The government’s Job Openings and Labor Turnover Survey shows that there were 364,000 job openings in construction going into March–a 52 percent jump from a year earlier, Simonson noted. Openings exceeded the 342,000 employees hired in February, implying that construction firms would have added twice as many employees if they had been available, the economist asserted.

Construction employment rose in 268 or 75 percent of 358 metro areas over the 12-month period. Houston-The Woodlands-Sugar Land, Texas added the most construction jobs (9,300 jobs, 4 percent), followed by St. Louis, Mo.-Ill. (6,300 jobs, 10 percent); Los Angeles-Long Beach-Glendale, Calif. (6,000 jobs, 4 percent); and Dallas-Plano-Irving, Texas (5,300 jobs, 4 percent). Cheyenne, Wyo. had the highest percentage gain (42 percent, 1,300 jobs), followed by Bay City, Mich. (27 percent, 300 jobs); Lake Charles, La. (24 percent, 3,700 jobs); and Gary, Ind. (18 percent, 2,600 jobs).

Construction employment declined in 48 metro areas from March 2021 and was stagnant in 42 areas. New York City lost the most jobs (-3,400 or -2 percent), followed by Orlando-Kissimmee-Sanford, Fla. (-2,400 jobs, -3 percent) and Pittsburgh, Pa. (-1,900 jobs, -3 percent). The largest percentage declines were in Danville, Ill. (-17 percent, -100 jobs); Charleston, W.Va. (-10 percent, -700 jobs); San Luis Obispo-Paso Robles-Arroyo Grande, Calif. (-8 percent, -800 jobs); and Tuscaloosa, Ala. (-8 percent, -500 jobs).

Association officials said that too few young adults and high school students are exposed to the many high-paying opportunities that exist within the construction industry. The association has launched a range of efforts, including a digital advertising recruiting campaign, to reach more potential workers.

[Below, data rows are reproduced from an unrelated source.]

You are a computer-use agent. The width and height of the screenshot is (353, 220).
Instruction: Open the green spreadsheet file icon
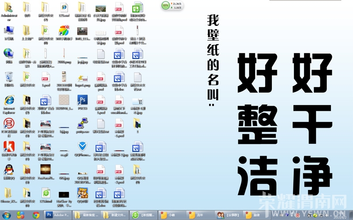(x=137, y=7)
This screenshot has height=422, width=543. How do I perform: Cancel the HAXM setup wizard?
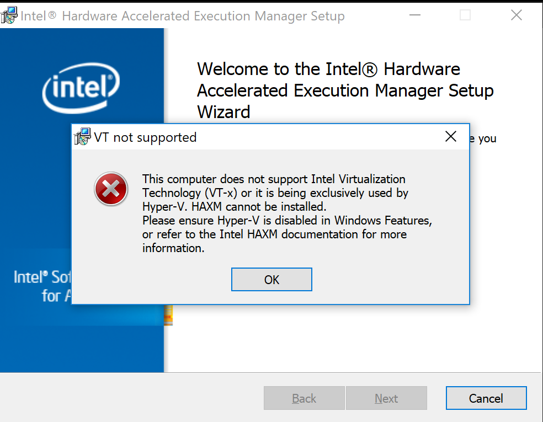[486, 398]
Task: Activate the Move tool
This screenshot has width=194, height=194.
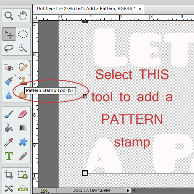Action: click(x=9, y=34)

They also urged federal officials to boost funding for career and technical education programs to expose more future workers to construction career opportunities.

“Many people out there would love to make a good living while working with their hands and technology to build amazing projects,” said Stephen E. Sandherr, the association’s chief executive officer. “But too few schools are willing to challenge the prevailing orthodoxy that the only path to success is college.”